I'm far from lonely, but I am very much alone.

Feb 08, 2009 21:12

I've been hanging out for most of the afternoon and all evening watching DVDs. That in itself is not a bad thing, but I wish I had some friends to hang out with.

Don't get me wrong. I'm not being anti-social. I've been spending a lot of time with people, particularly Dusty (yes, the mysterious D now has a name). I've gone out for dinner and drinks with a few people, and I had a lot of fun at Dusty's birthday party last night and having lunch with her and her friend David today.

I have friends, but they're not really MY friends. They are people I've met through others, and I only see them in that context. I have very few friends of my own that have no connection to other friends of mine, no one that I can say "This is my friend" as opposed to "This is Dusty's friend" or the like. My acquaintance with them is defined by my acquaintance with others. Without that person, I feel like I lose a frame of reference, or the need to tie whatever conversations we're having back to the original person.

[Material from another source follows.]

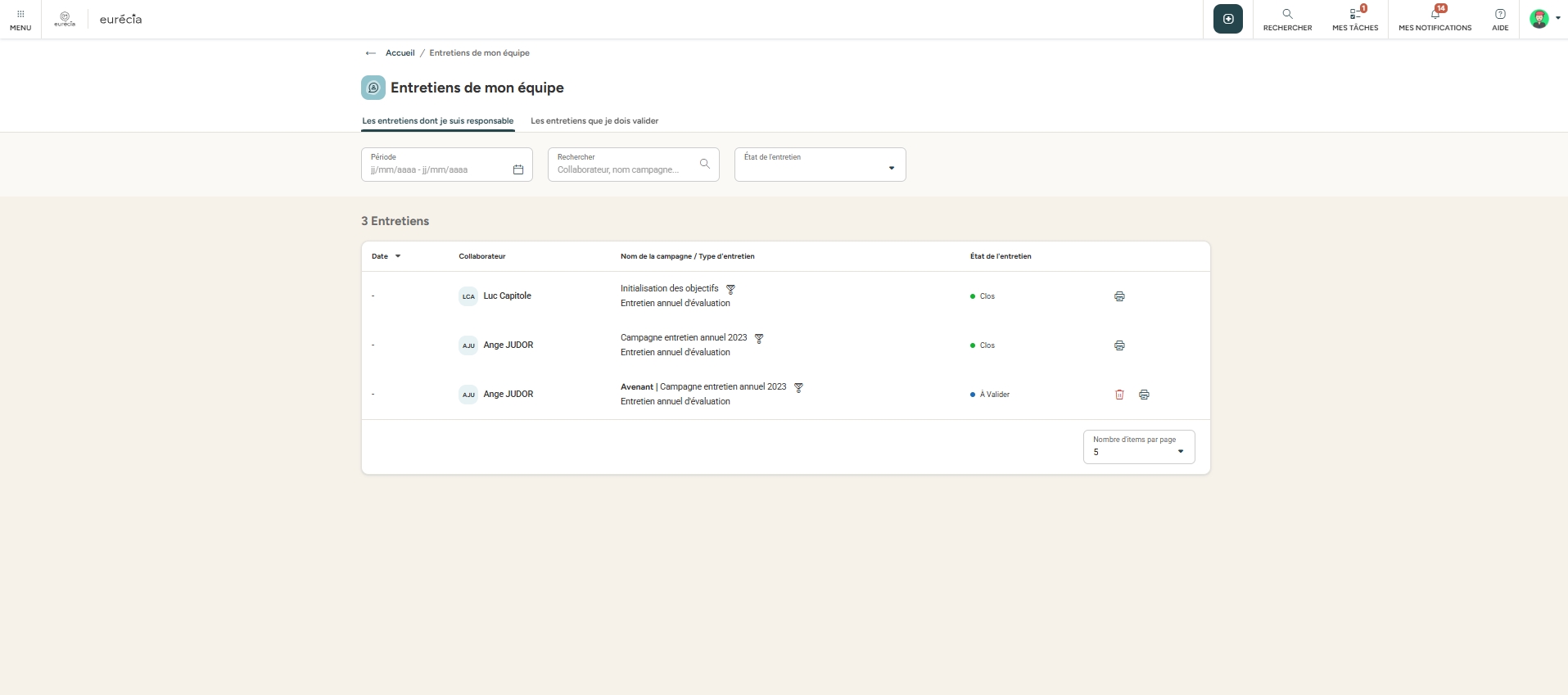Click the back arrow in breadcrumb
This screenshot has width=1568, height=695.
coord(370,53)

Even the handful of coworkers I've befriended over the years seem difficult to relate to outside of the work environment. I like to keep that delineation between my professional and personal life separate and unambiguous, lest my job become even more invasive than it already is. We get along great in the office Monday through Friday, but I know I won't be getting an invitation for a weekend barbecue or to get together to watch the game. Of course, I've just started a new job, and I'm still getting to know the people in the office, but I'd be a little surprised if that separation of work and home life changes anytime soon.

The thing is, I never have people over to the house. I'm either at their house, or out at restaurants or pubs. I guess I find it easier to interact with people either at their place (their "home turf") or out at some public place (neutral ground), because I think it will put them at ease. When we go out, I always pick someplace near their home or work, never anyplace near me on the south side, as a matter of their convenience. It's all well and good, but I know that when I come home, there isn't going to be a phone call from someone saying they were going to stop by, or a knock at the door from a buddy who just wanted to drop by and visit for a while.

I'll admit, I haven't been the most forthcoming in extending invitations to people to come hang out. To be honest, I'm still kind of embarrassed with the condition of the house and the fact that I haven't done much of anything to make it "mine" since my ex-wife moved out. It's neat and clean enough, but it has a general air of being stagnant, definitely the sort of place that a bachelor with little interest in decorating or landscaping would live. I'm also insecure, afraid of extending an invitation that is never accepted. Why would anyone want to come over here, when their yard or their entertainment system or their cooking is so much better?

Hell, I would just be happy if Dusty would visit me for a change instead of always going over to visit her. She is probably one of the few friends I made that was not a friend-of-a-friend first. Even so, we would always meet at church or go out for coffee or drinks. It never occurred to me to invite her over just to hang out, and a lot of that was due to our respective relationships with others and a dislike of the other person's significant other. Now our relationship is complicated, so I'm not really sure if I would invite her here just to have someone visit me, or if I would have some other unconscious hidden agenda to move things forward in a more romantic direction.

As I type this, the house is deathly silent and fairly dark. The only sound is the hum of the refrigerator and the whir of the laptop cooling fan, and the illumination is from a single lamp and the flicker of some candles. The house feels dead. I just want to bring a little noise, a little light, a little life into it.